## FONTE
----

L'arroganza del potere

Il comune dell'Impruneta e la scuola scomparsa. La buona amministrazione della sinistra in Toscana.

Una storia che ha dell'incredibile, raccontata in prima persona da chi l'ha vissuta e ha combattuto per i cittadini.

di Lorenzo Somigli

Il comune dell'Impruneta e la scuola scomparsa. La buona amministrazione della sinistra in Toscana.

Quest'oggi il vostro Lorenzo racconta e si racconta. È iniziato tutto nel gennaio dell'anno in corso quando depositai una domanda di accesso agli atti per prendere visione dei documenti con i quali il Comune chiuse per sempre la scuola materna del centro cittadino di Impruneta. Una decisione comprensibilmente impopolare che ha comportato danni al tessuto economico e sociale. Una questione irrisolta. Una situazione incancrenita. Una questione insabbiata ma sempre viva nella coscienza di molti cittadini che da quel momento non hanno visto di buon occhio l'amministrazione. Un fiume carsico.

----

## DATI GREZZI
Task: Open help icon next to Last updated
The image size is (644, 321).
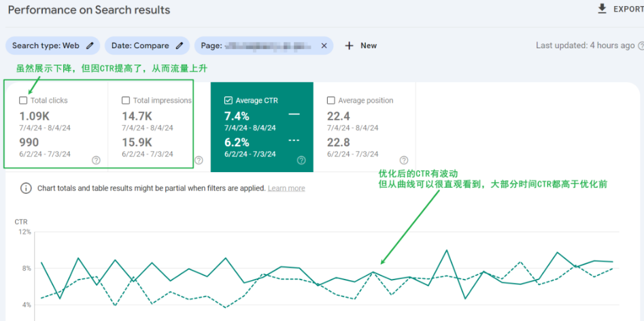Action: click(x=640, y=46)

----

## COMPITO 1
Rendi in inglese questa frase dell'articolo sulla scuola di Impruneta: «Una decisione comprensibilmente impopolare che ha comportato danni al tessuto economico e sociale.»
## COMPITO 2
Nell'ultimo paragrafo dell'articolo sulla scuola di Impruneta, quali frasi cominciano con la parola «Una»? Riportale tutte per intero.
## COMPITO 3
Scrivi il seguito dell'articolo sulla scuola materna di Impruneta, riprendendo subito dopo la sua ultima frase.
Il materiale è indipendente dall'articolo e va trattato a parte.

## RISPOSTA 1
An understandably unpopular decision that caused damage to the economic and social fabric.

## RISPOSTA 2
- Una decisione comprensibilmente impopolare che ha comportato danni al tessuto economico e sociale.
- Una questione irrisolta.
- Una situazione incancrenita.
- Una questione insabbiata ma sempre viva nella coscienza di molti cittadini che da quel momento non hanno visto di buon occhio l'amministrazione.

## RISPOSTA 3
Era il 2014 quando la scuola materna Luca della Robbia fu chiusa con una rapidità inspiegabile. Tutti sconvolti e arrabbiati. Tutti stupiti perché appena un anno prima in quella scuola si erano fatti dei lavori di manutenzione. Una valanga di polemiche: genitori che scendono in piazza, raccolte firme, pioggia di accessi agli atti, riunioni di fuoco, una comunità che si risveglia per la sua scuola. Il Comune parlava di problemi statici e di salubrità ma i dubbi dei genitori non si diradavano. Poi tutto è passato sotto silenzio, fino ad oggi.


Un mese dopo aver depositato l'accesso ricevetti la risposta del Comune, la quale lapidaria recitava che non esistono delibere di chiusura della scuola.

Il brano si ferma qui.